TÂCHE: Rédigez la suite du texte sur les audiences télévisées de la NFL en reprenant juste après sa dernière phrase.

Une caméra frappée du logo de la NFL

L'audience télévisée monstre de la NFL cache un portrait médiatique différent pour les autres sports professionnels en Amérique du Nord.

Photo : Getty Images / Scott Taetsch

Pierre-Yves Robert

Le duel Chiefs-Eagles s’annonce comme le point d’orgue d’une saison couronnée de succès pour la NFL tant sur le terrain que dans le salon des amateurs. Si les téléspectateurs sont au rendez-vous, la réalité diffère pour les autres sports professionnels aux États-Unis. Tour d’horizon d’un paysage médiatique en transformation.

Un monstre appelé football

Dix milliards de dollars américains (13,39 G$ CA), c’est le montant exorbitant que récolte la Ligue nationale de football chaque saison pour ses droits de retransmission à la télévision. Signée en 2021, l’entente liant la NFL aux câblodistributeurs s’échelonne sur 11 ans et rapportera 110 milliards (147,33 G$ CA) au circuit.

Les FOX, CBS, NBC, ESPN et ABC se partagent le bouquet. Pourtant, le nombre de foyers américains dotés d’une télévision câblée est en chute libre. Des 100 millions de familles abonnées au câble il y a 10 ans, le nombre est maintenant de 65 millions, et la tendance s’accélère, rapporte la firme Nielsen.

La NFL enregistre malgré tout des audiences records.

Ce qui garde en vie la télévision traditionnelle, c’est le sport professionnel, et particulièrement la NFL. C’est pourquoi des réseaux sont prêts à débourser autant pour du football, dit Luc Dupont, professeur au Département de communication de l'Université d'Ottawa et spécialiste en marketing sportif.

Et la formule fonctionne à plein régime.

Selon Nielsen, les finales d'association ont enregistré une moyenne de 50,7 millions de téléspectateurs. Il s’agit d’une hausse de 2 % par rapport aux chiffres de la saison précédente et du meilleur rendement depuis 2014, année au cours de laquelle la moyenne s'élevait à 53,7 millions de téléspectateurs.

ENTRÉES FOURNIES:
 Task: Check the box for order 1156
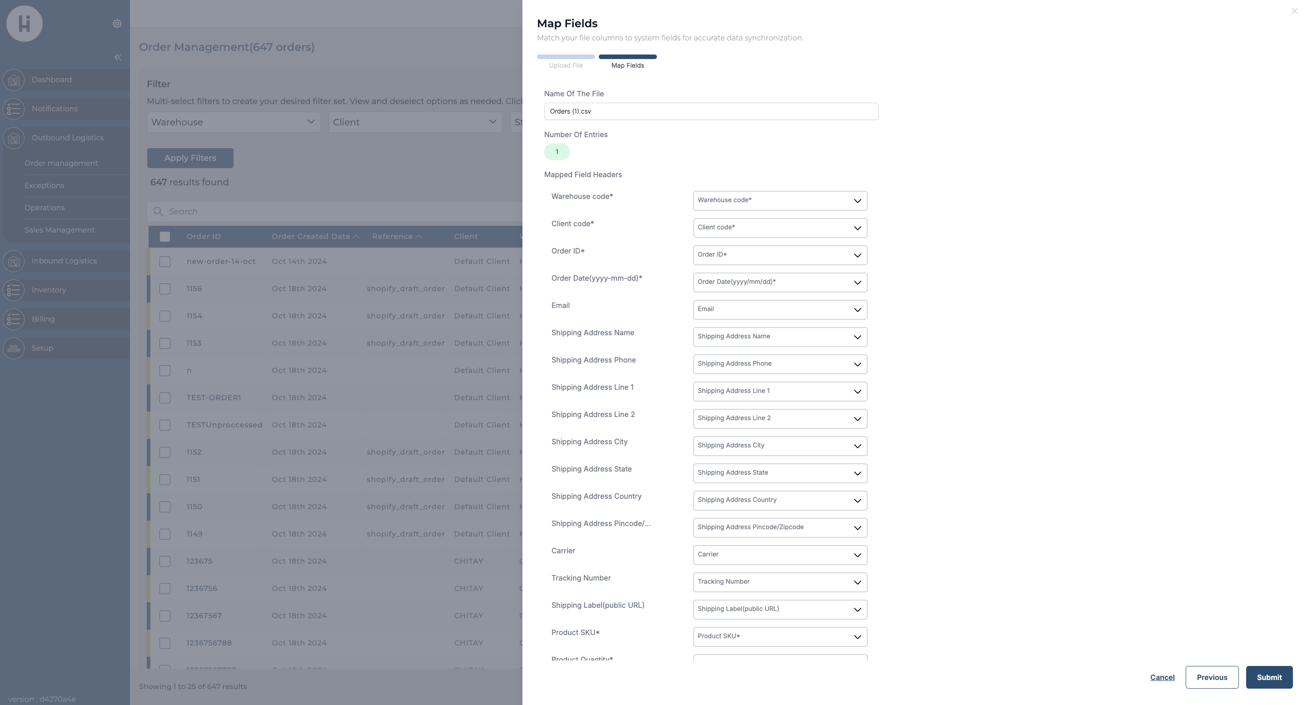[x=165, y=289]
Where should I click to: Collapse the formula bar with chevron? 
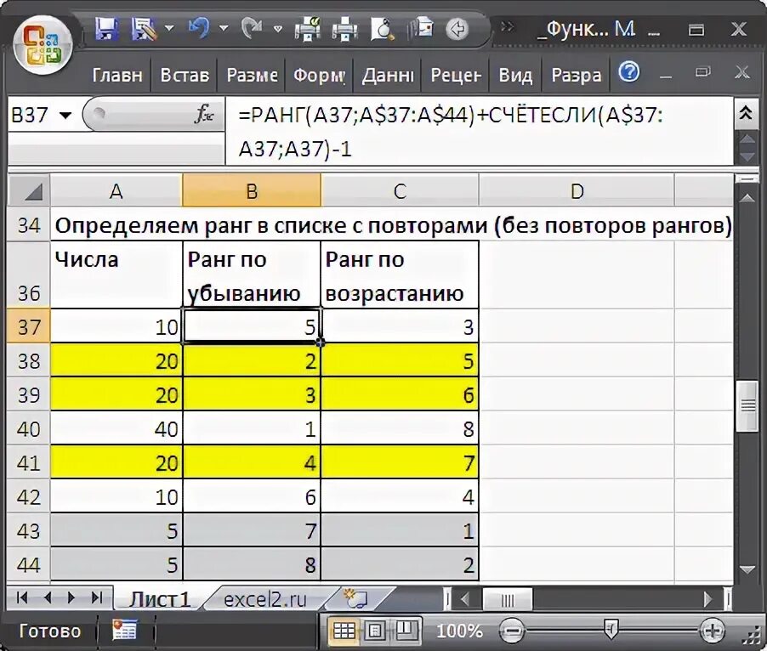tap(748, 111)
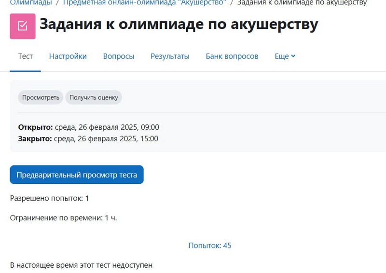Click the Получить оценку chip
The height and width of the screenshot is (273, 386).
point(94,97)
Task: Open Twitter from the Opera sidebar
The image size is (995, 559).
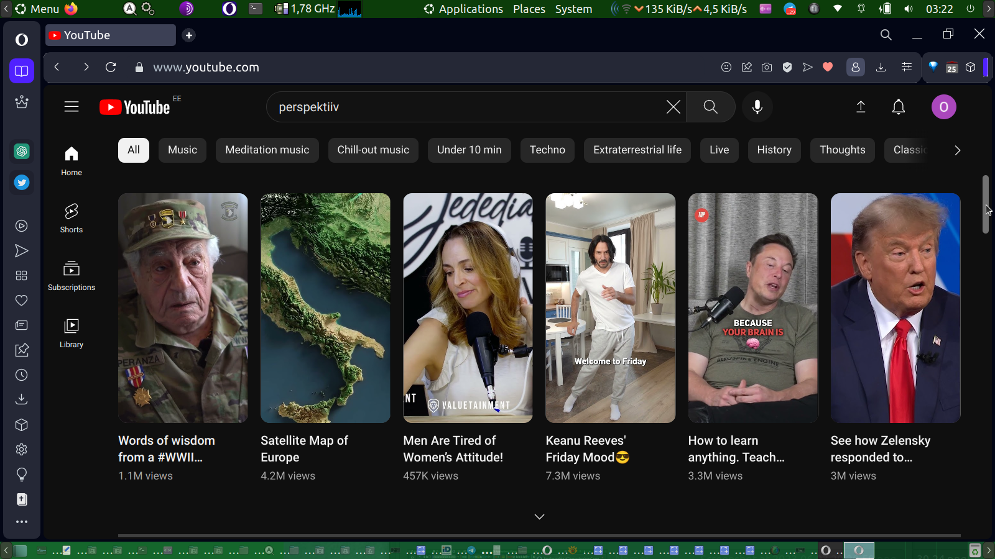Action: pos(22,183)
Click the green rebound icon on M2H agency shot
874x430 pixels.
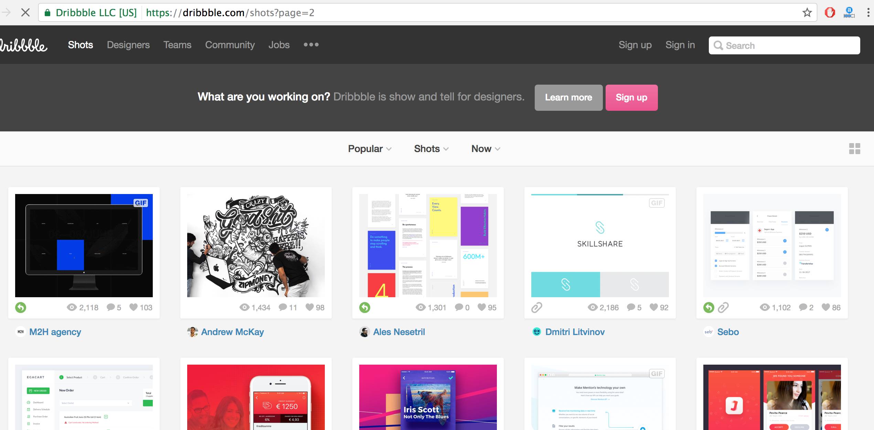pyautogui.click(x=21, y=307)
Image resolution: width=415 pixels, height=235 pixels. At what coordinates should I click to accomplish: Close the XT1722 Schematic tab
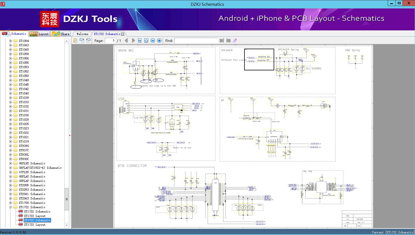pos(123,34)
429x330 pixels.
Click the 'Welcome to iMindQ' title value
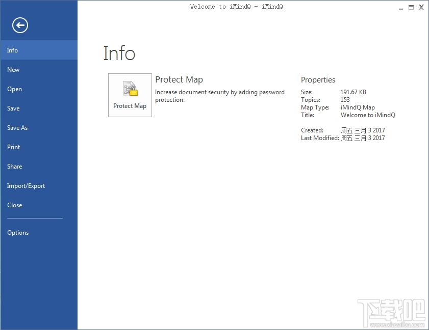pyautogui.click(x=368, y=115)
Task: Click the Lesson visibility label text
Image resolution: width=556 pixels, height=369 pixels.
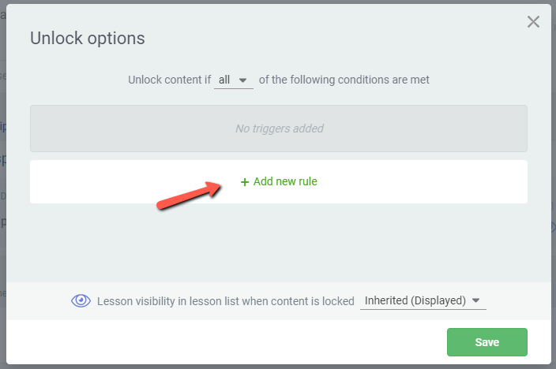Action: point(225,301)
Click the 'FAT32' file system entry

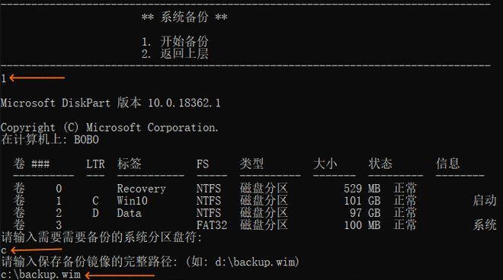point(212,225)
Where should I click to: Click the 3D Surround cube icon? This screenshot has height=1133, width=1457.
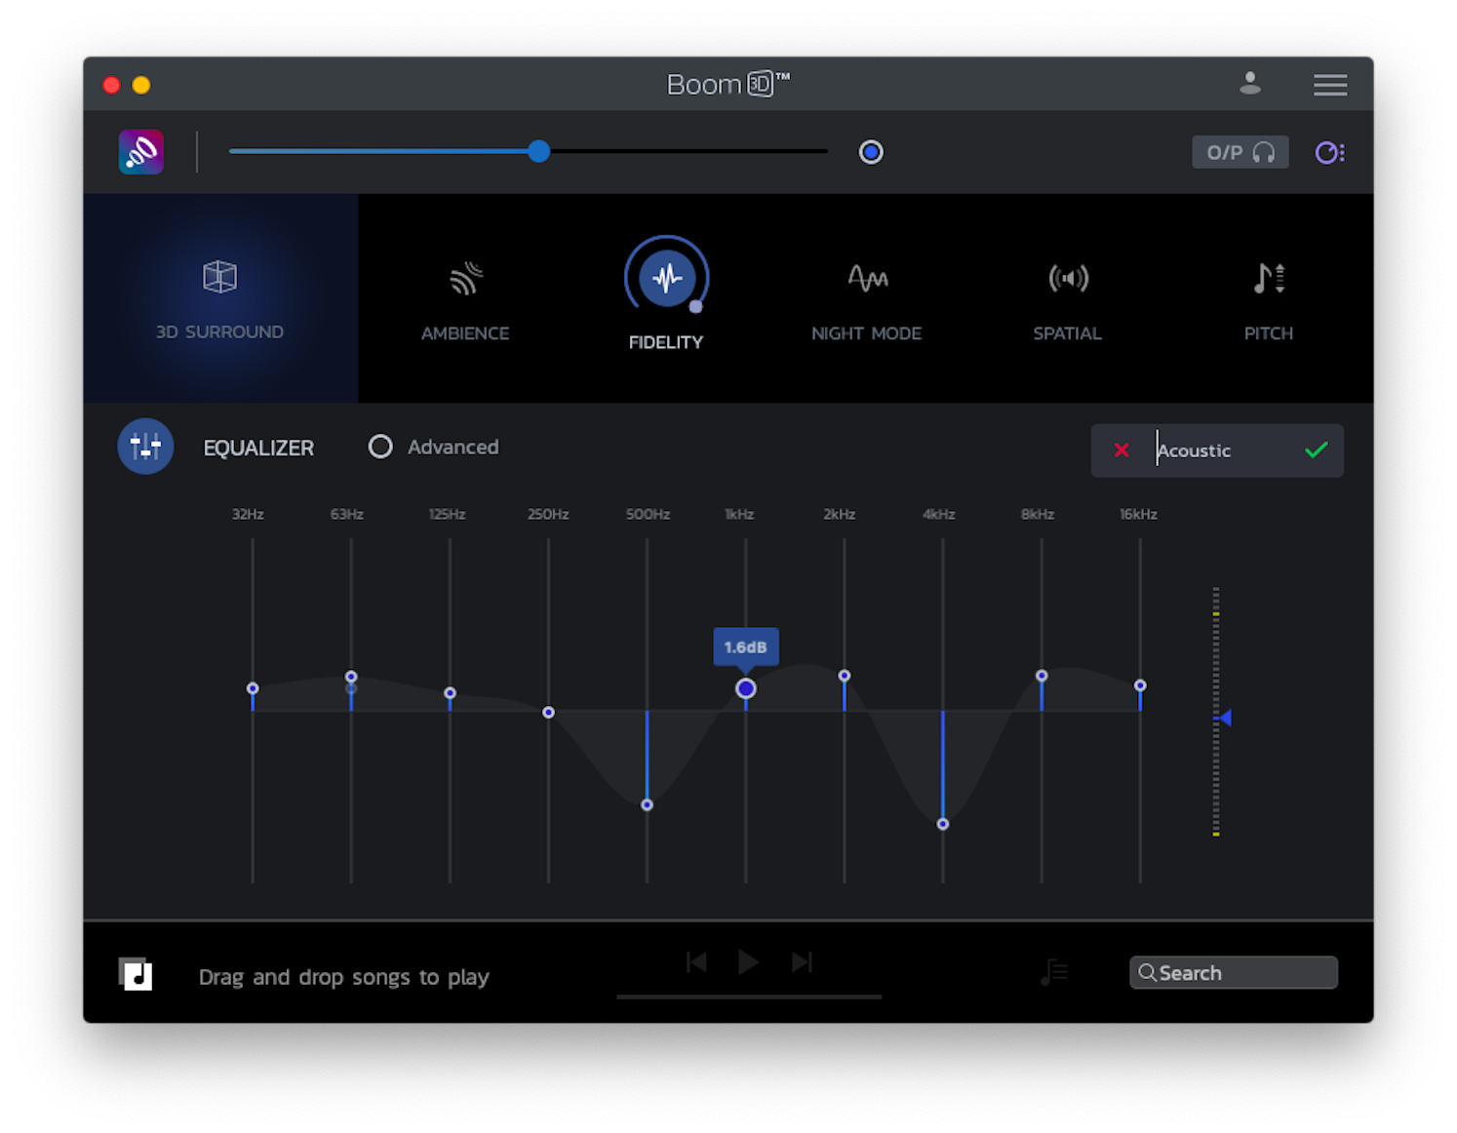(x=219, y=276)
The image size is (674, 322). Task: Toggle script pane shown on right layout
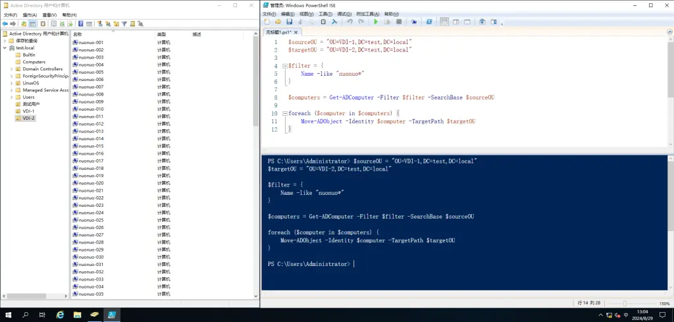pyautogui.click(x=454, y=22)
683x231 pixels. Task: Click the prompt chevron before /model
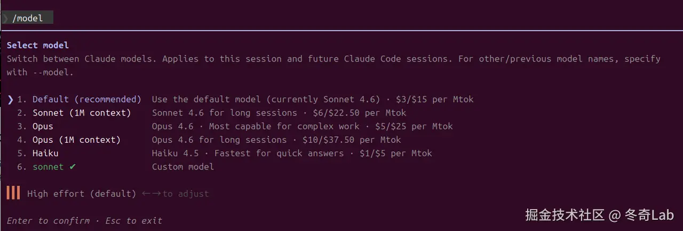(x=5, y=18)
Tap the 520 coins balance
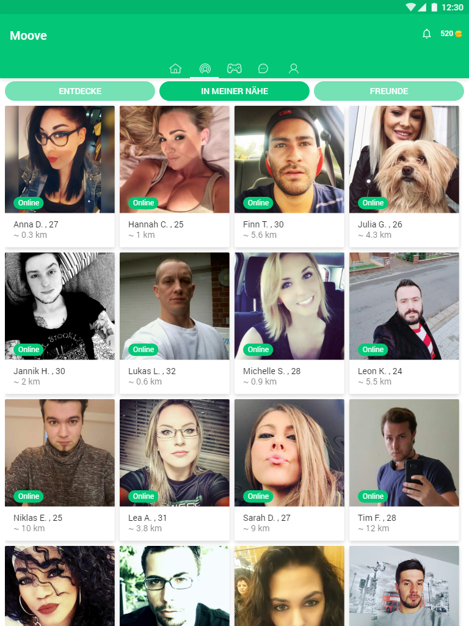This screenshot has height=626, width=469. (x=451, y=34)
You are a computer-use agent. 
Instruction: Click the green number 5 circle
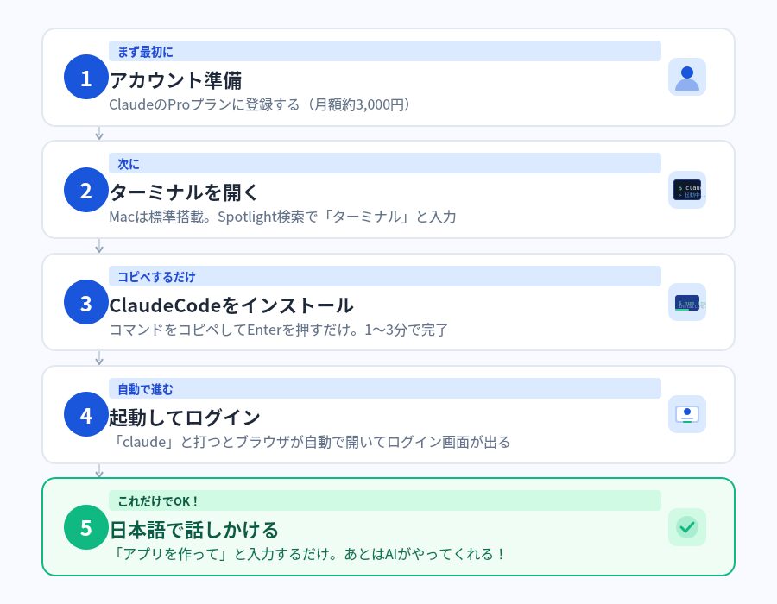[x=85, y=527]
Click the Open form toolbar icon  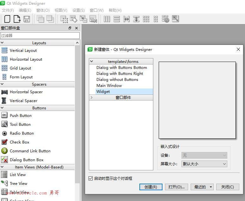[x=17, y=19]
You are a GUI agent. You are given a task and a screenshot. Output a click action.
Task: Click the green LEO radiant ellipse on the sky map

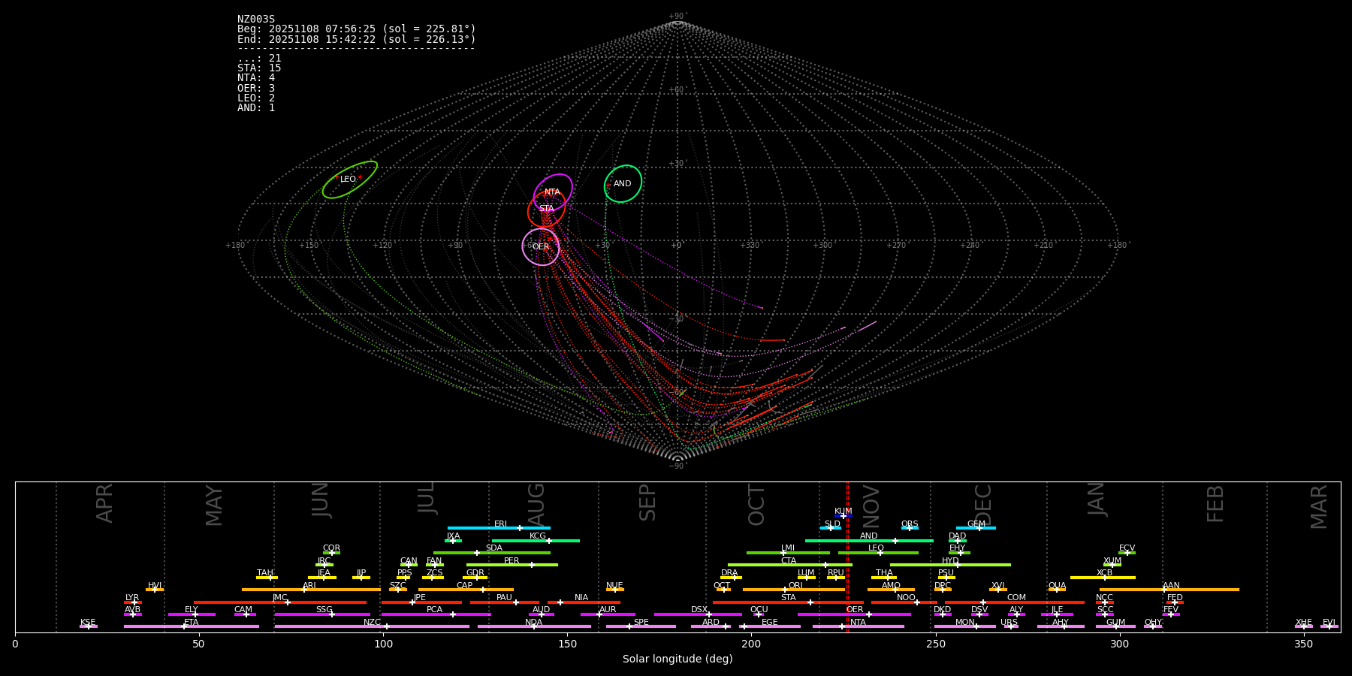click(x=349, y=180)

RÉPONSE:
Deux joueurs de football se font une accolade.

Le duel Cincinnati-Kansas City, opposant les quarts-arrière Joe Burrow et Patrick Mahomes en finale de l'Américaine, a été vu par une moyenne de 53 millions de téléspectateurs.

Photo : Getty Images / Kevin C. Cox

Lors des tours éliminatoires précédents, la moyenne était de 35,3 millions de téléspectateurs, en hausse de 5 % par rapport à la moyenne obtenue durant la période 2017-2021.

Avant même la présentation du Super Bowl LVII, c’est une audience de 215 millions de téléspectateurs uniques qui a regardé l’un des 284 matchs cette saison, et près de 70 % des foyers américains détenteurs de télévision câblée. Plus encore, lors des 5 dernières années, 92 des 100 émissions les plus regardées aux États-Unis étaient des matchs de la NFL, révèle la firme Sportico.

Comment expliquer cette popularité exceptionnelle?

« C’est un sport construit pour le monde des médias. »

— Une citation de  Luc Dupont, professeur au Département de communication de l'Université d'Ottawa

Premier jeu, arrêt, reprise, publicité, caucus, deuxième jeu… Si on cherchait à inventer un sport parfait pour la télé, on ne pourrait faire mieux que la NFL. Ça se regarde en groupe en direct, sans changer de poste, et l’espace publicitaire est important. Mais on sent bien qu’on assiste à un changement de fond dans les habitudes de consommation, souligne-t-il.

Une consommation en transformation

La grand-messe télévisée du Super Bowl camoufle le portrait changeant du sport en direct, où nombreux sont ceux qui voient les webdiffusions comme la solution pour récupérer l’attention des amateurs qui ont coupé le cordon du câble.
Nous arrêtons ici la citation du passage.